Area of the strong room/ vault of at least 1,500 sq ft. For those situated in hilly/ inaccessible places, the strong room/ vault area of at least 600 sq ft.
The new chests should have a processing capacity of 6.6 lakh pieces of banknotes per day. Those situated in the hilly/ inaccessible places, a capacity of 2.1 lakh pieces of banknotes per day.
The currency chests should have Chest Balance Limit (CBL) of Rs 1,000 crore, subject to ground realities and reasonable restrictions, at the discretion of the Reserve Bank.
Currency chests are branches of selected banks authorised by the RBI to stock rupee notes and coins.
The responsibility for managing the currency in circulation is vested in the RBI.
The central bank advises the Centre on the number of notes to be printed, the currency denominations, security features and so on. The number of notes that need to be printed is determined using a statistical model that takes the pace of economic growth, rate of inflation and the replacement rate of soiled notes.

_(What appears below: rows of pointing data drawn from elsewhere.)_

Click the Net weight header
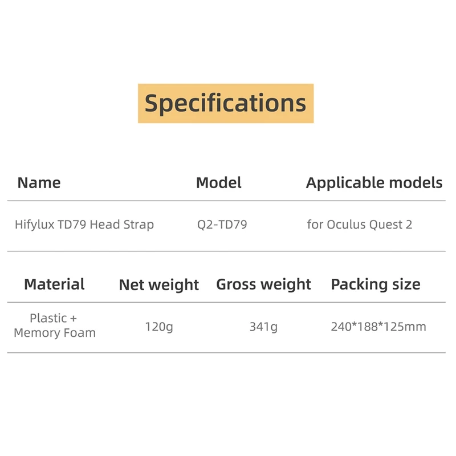pyautogui.click(x=158, y=285)
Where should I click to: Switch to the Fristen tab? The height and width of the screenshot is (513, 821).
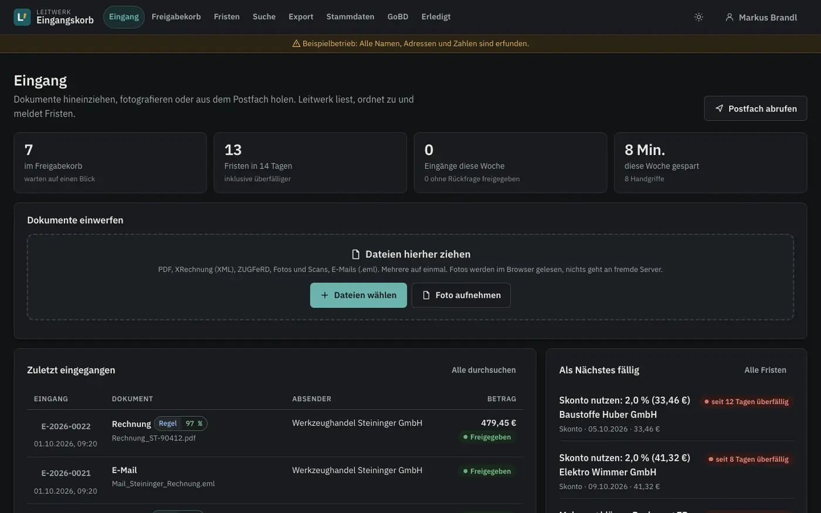pos(227,17)
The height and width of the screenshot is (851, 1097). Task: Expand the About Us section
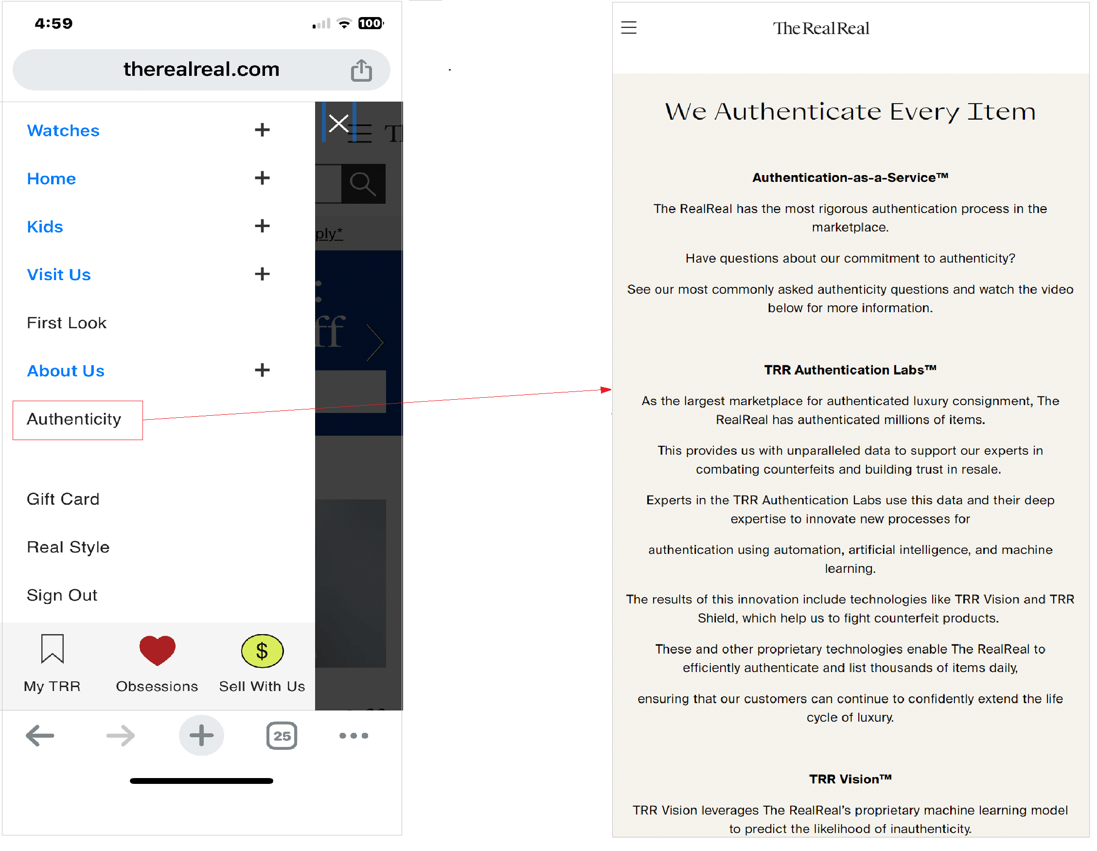pos(263,370)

The Government has, however, reserved the right to determine the amount of coins that have to be minted.
Role of currency chests
The RBI offices in various cities receive the notes from note presses and coins from the mints. These are sent to the currency chests and small coin depots from where they are distributed to bank branches.
The RBI has set up over 4,075 currency chests all over the country. Besides these, there are around 3,746 bank branches that act as small coin depots to stock small coins.